The Mormon Example

Mexican drug cartels, who basically control the country, pounce mercilessly on any resistance, which may explain last November’s savage attack on a group of American Mormons trying to reach a wedding. Nine women and children were either shot to death or burned in exploding cars. It was also a clear warning to other Americans: We’re on our way loaded with drugs. Don’t try to stop us.

For decades duel-citizen Mormons had been living and farming in the Mexican countryside not far from the U.S. border. Relations with the surrounding cartels have been tense with occasional flare-ups of violence, usually ending badly for the Mormons. But there was no reason to expect trouble when two families with no men or guns traveled a lonely mountain road from the small town of  La Mora.

It was a tragic mistake, said the usual apologists. One cartel mistook the Mormons for a rival and started firing. But at point blank range, shooting children in the back? No doubt a more ominous meaning was conveyed. Americans, largely spared the violence that has overwhelmed Mexicans, are no longer immune. As the cartels move increasingly north, challenging US. border guards, the gloves are off. We’ll kill whom we please.

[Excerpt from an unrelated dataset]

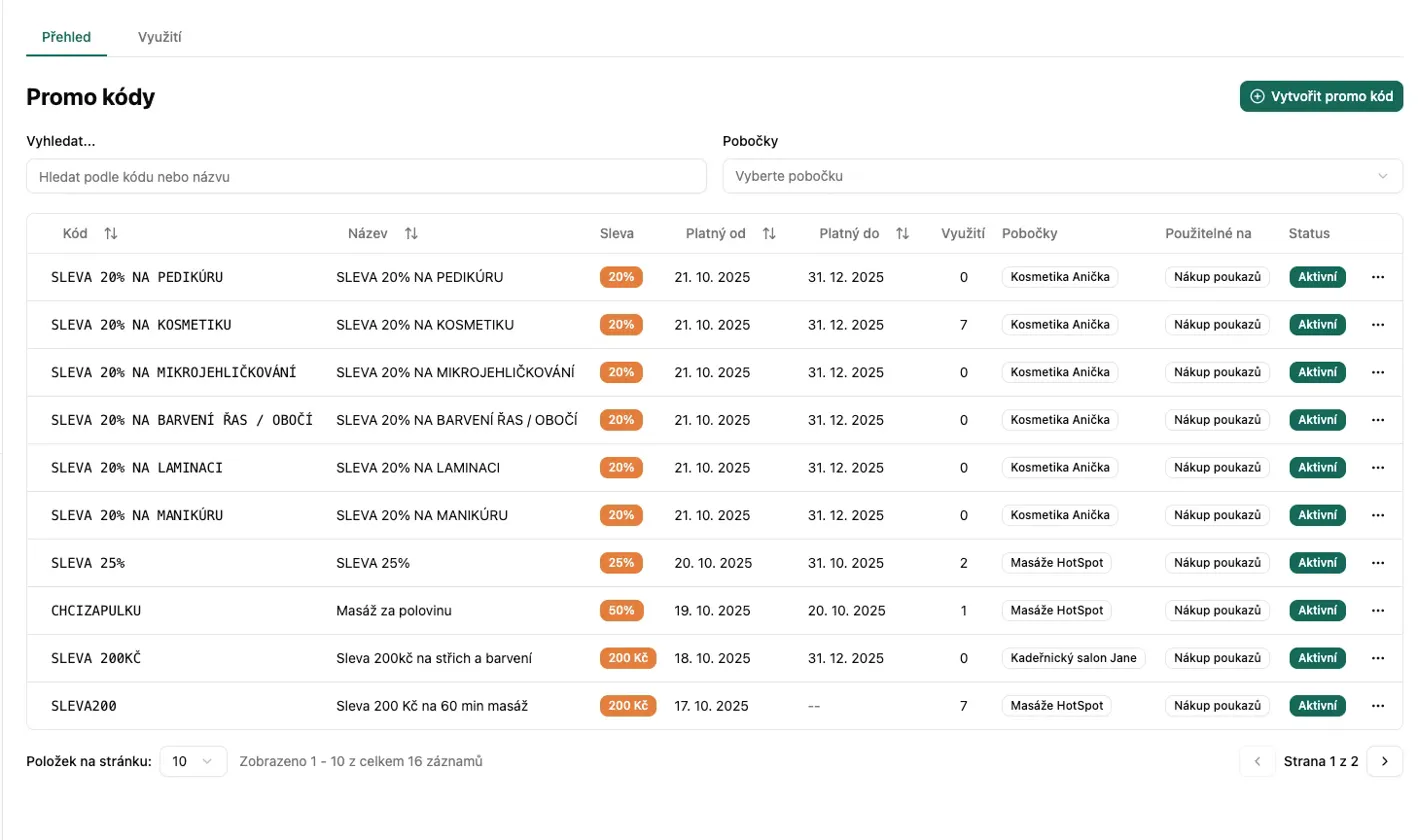The image size is (1418, 840).
Task: Click the previous page chevron button
Action: tap(1257, 761)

The cartels decide who crosses the border. It requires either paying the cartels or carrying their drugs. Cartel bosses, in fact, are crossing the border themselves, taking up residence in respectable communities where they direct drug traffic and have a hand in politics. They are reported to have taken over a few small towns. They also have several billion dollars to disperse to willing recipients, which may explain the extraordinary lack of concern for what they’re doing. Iran, half a globe away, is all the rage when its danger to the U.S hardly compares to that of  neighboring cartels.

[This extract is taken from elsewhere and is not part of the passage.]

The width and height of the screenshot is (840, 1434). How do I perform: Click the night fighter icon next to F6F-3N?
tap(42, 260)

The Mormons’ La Mora is now heavily guarded with troops and helicopters, and Mexican President Lopez Obrador recently appeared to propose a monument to the victims. which is about all he can do under the circumstances. There have been some reported arrests, including, typically, a local police chief. But cartel violence  and control are on the steady increase. More journalists, for instance, are murdered in Mexico than in any other country. The recent discovery of the body of radio newsman Fidel Avila Gomez brings the number killed in 2019 to an even dozen. But no monument for Avila.